LIMBUNG LAYUNG
Menatap senja yang teramat kau kagumi. Di Kawasan Puncak, berdua menghantarkan pandangan bersama layung layung yang menarik gemuruh di hulu dada, penuh warna dan tak sempat ditetaskan.
Layung layung, surup pada gelap dan degup degup yang kian memberontak, menggoda urat manusiawi, terpicu parfum senja yang tenggelam.
Sumber Jaya, Lampung Barat, 15 November 2016.
ALAMAT PUISI
Tak begitu luas, tapi cukup. Ladang sajak, buah tangan petani. Menjulang batang-batang puisi, yang belasan tahun di tunda.
Dan, kau bicara tentang bubungan yang dikikis usia, hingga batang-batang puisi, disulap merupa tiang-tiang penyangga hujan. Bilik-bilik tertata, tempat menenggelamkan tubuh dari liarnya angin belukar.
Batang-batang puisi. Kini kau adalah alamat pulang. Tempat merapihkan biji-biji tualang.
Sumber Jaya, Lampung Barat, 15 November 2016.
SAUNG SAJAK
Di lereng sajak, di saung cilik, tempat menyembunyikan tubuh, dari serangan november yang tercurah dari rahim awan.

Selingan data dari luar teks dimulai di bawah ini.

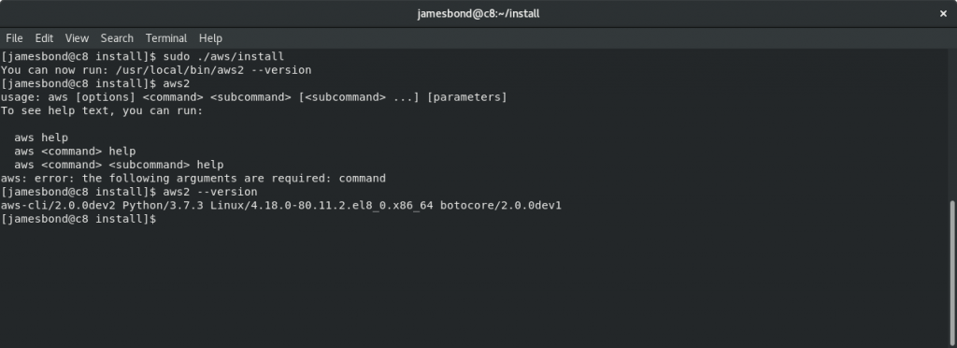Click the 'aws2 --version' command text
957x348 pixels.
pos(210,192)
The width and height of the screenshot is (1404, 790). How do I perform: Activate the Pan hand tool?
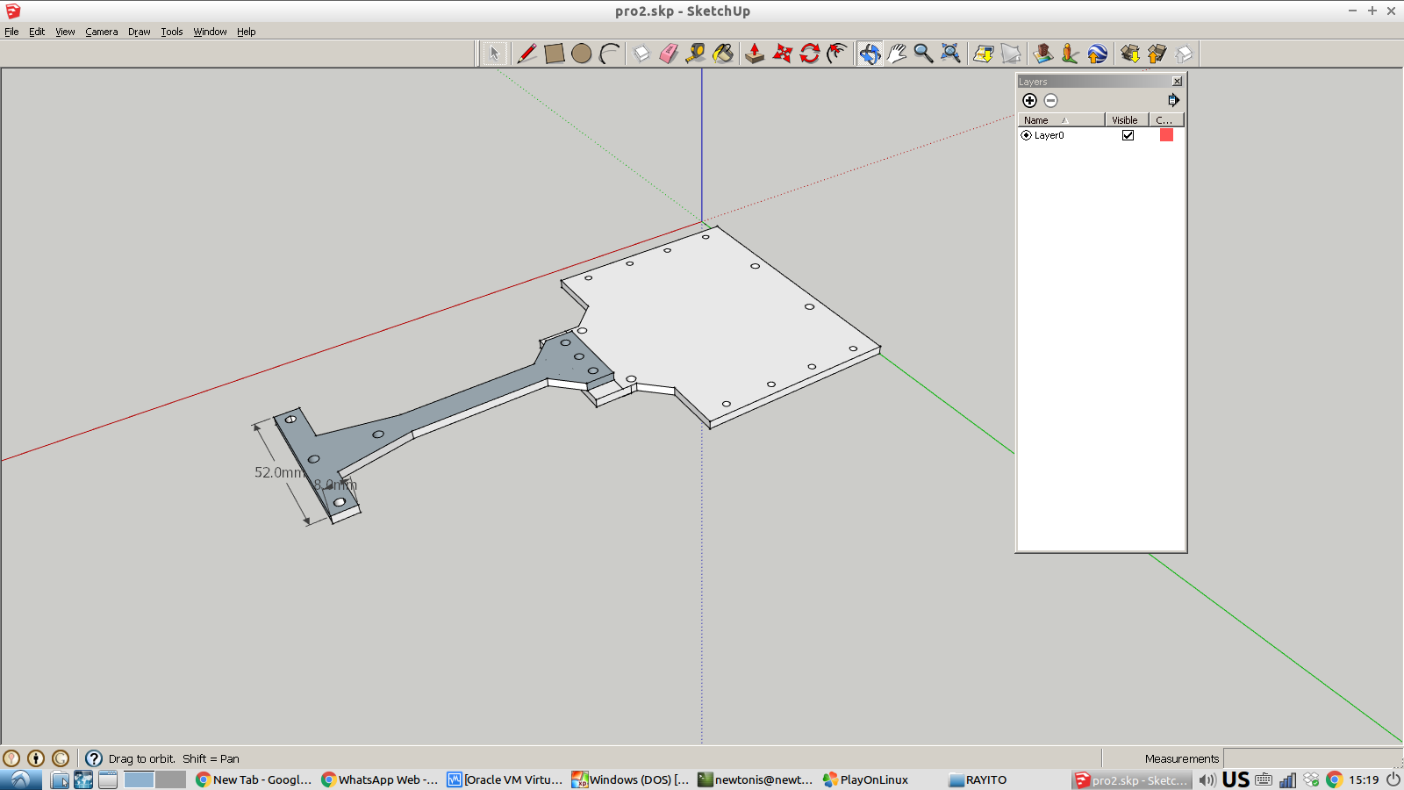(896, 54)
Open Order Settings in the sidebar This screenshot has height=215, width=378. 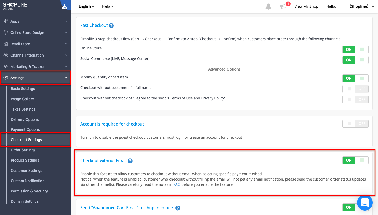(x=23, y=150)
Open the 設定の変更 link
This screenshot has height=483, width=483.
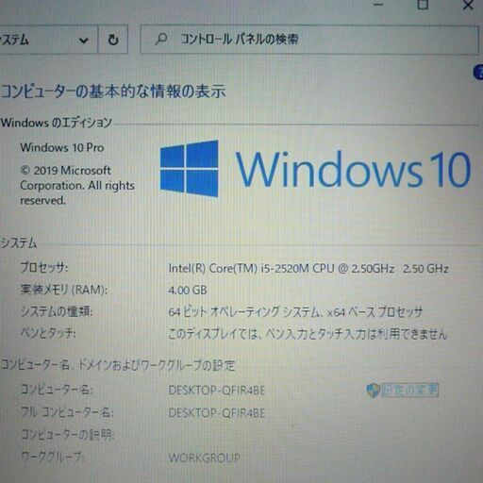click(409, 391)
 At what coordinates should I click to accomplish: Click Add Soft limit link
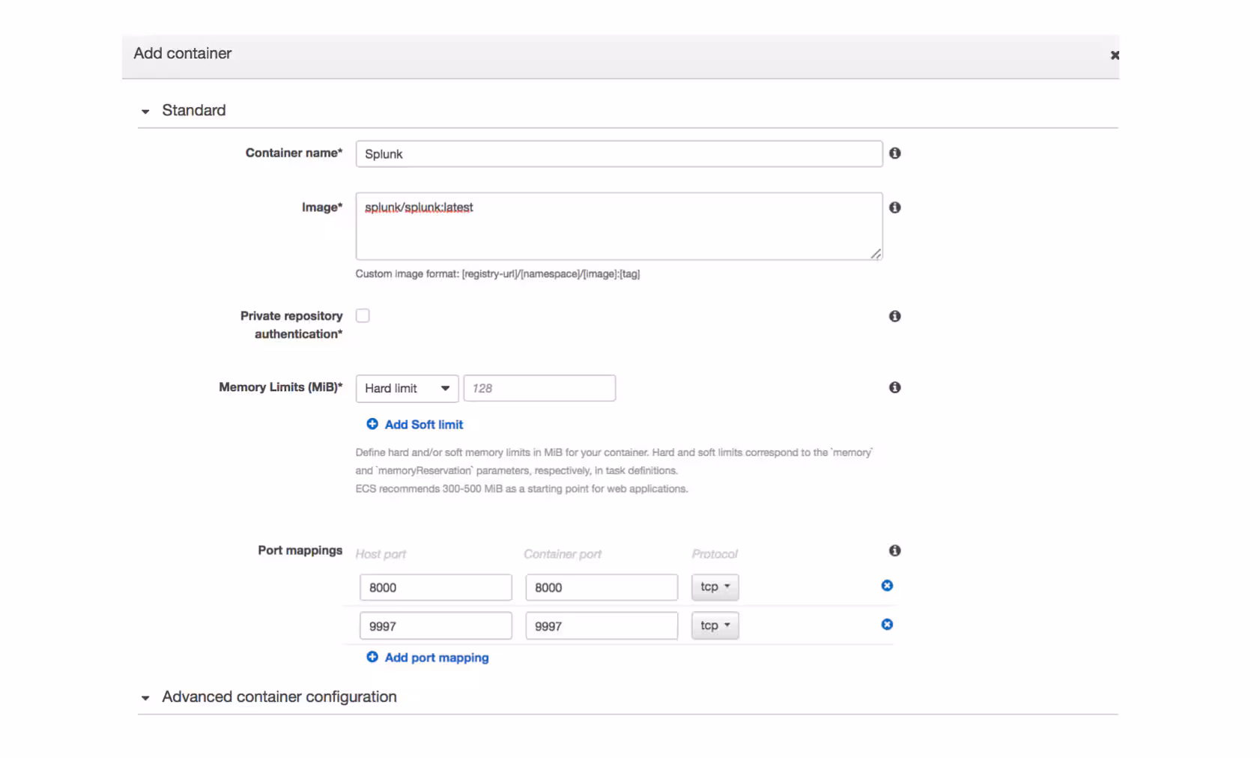pyautogui.click(x=423, y=425)
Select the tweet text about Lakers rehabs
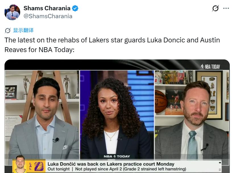 tap(112, 45)
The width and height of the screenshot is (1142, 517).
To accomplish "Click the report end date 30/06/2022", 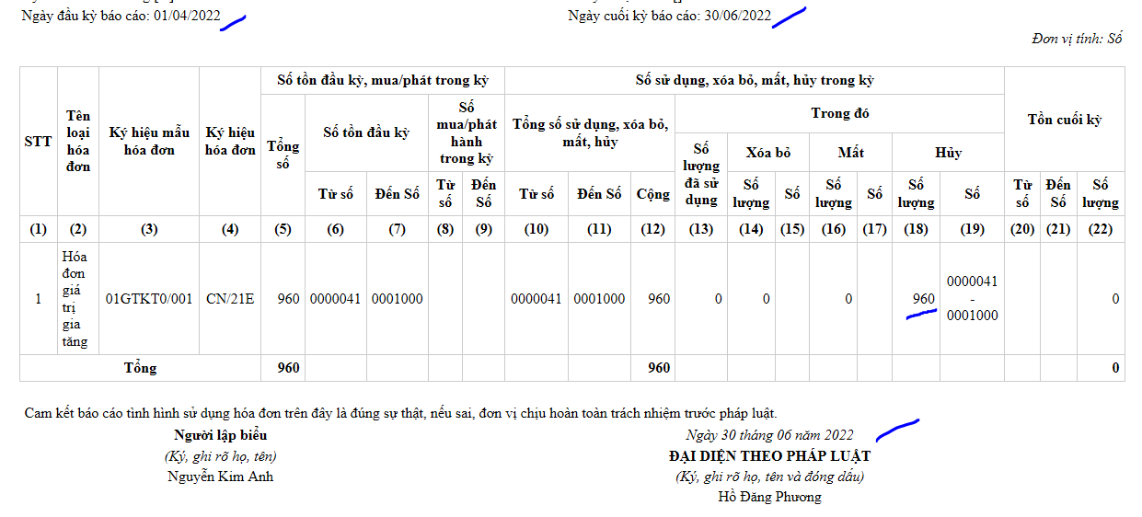I will tap(736, 16).
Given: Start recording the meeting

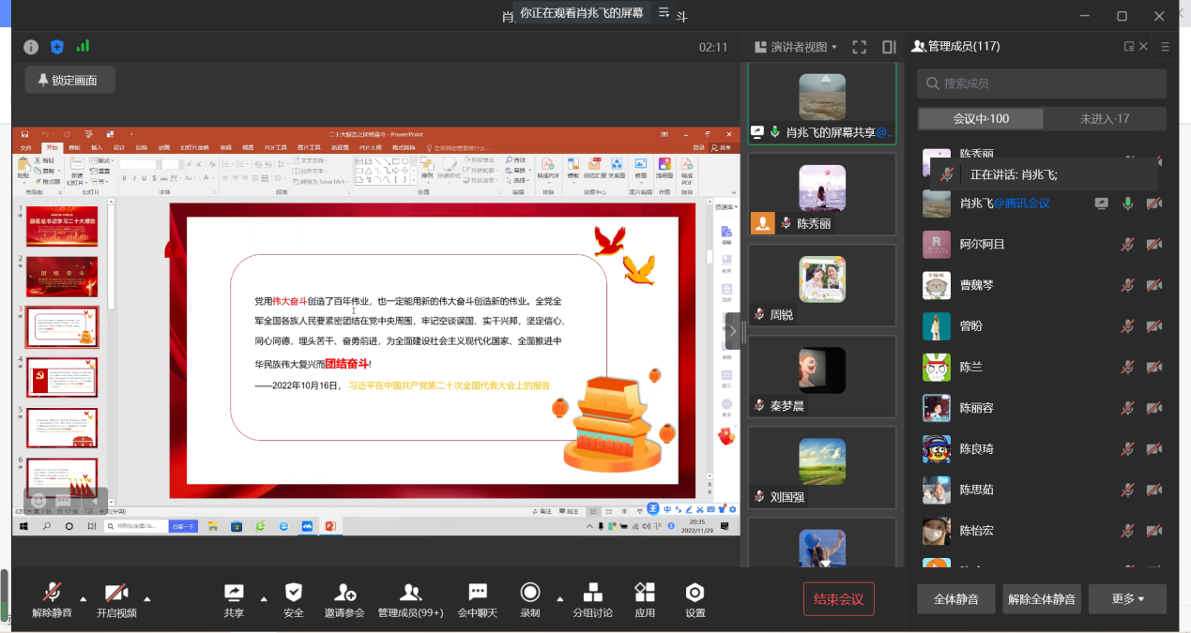Looking at the screenshot, I should coord(530,598).
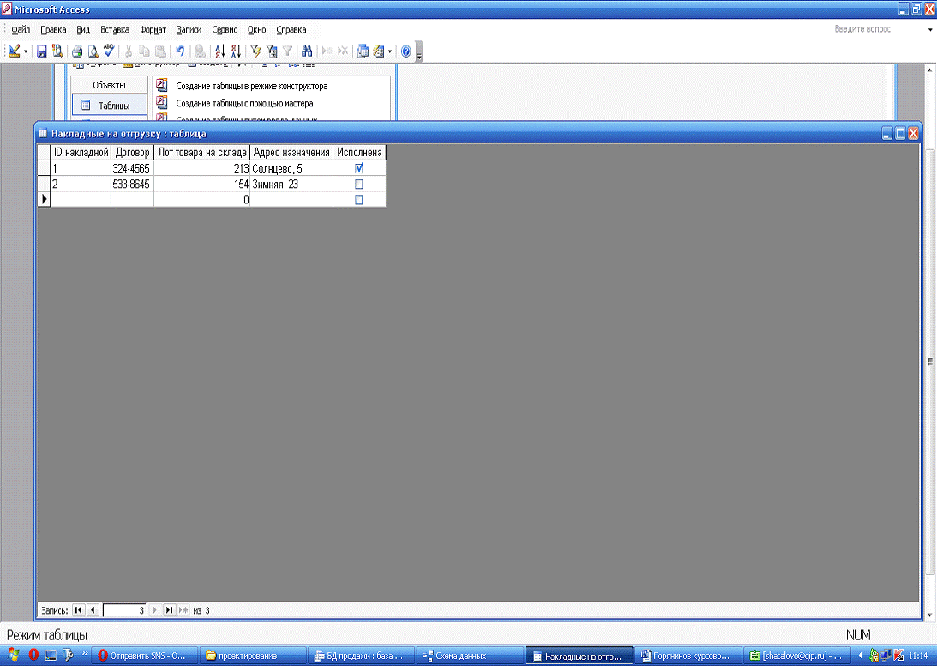
Task: Click the Undo arrow icon
Action: tap(180, 51)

Dalam penantian, reda. Memompa imaji, guna mengilhami angin semak yang dengan ganjennya menebar dingin. Lepas menjauhkan pandangan dan mampir pada sesosok tubuh dari seberang entah berantah, yang rutin menyajikan secangkir kopi, kala pagi.
Adalah Dia Amoy Yuli, yang mengantar pandang pada senja tatkala pulang.
Sumber Jaya, Lampung Barat, 16 November 2016.
KUTULIS ESOK HARI
Pada bening bola mata, pandangan ini kutitipkan
dan menyisihkan nestapa hidup, dari dunia kecil yang polos. Sebabnya tak ingin kulihat mendung di bibir mungilmu.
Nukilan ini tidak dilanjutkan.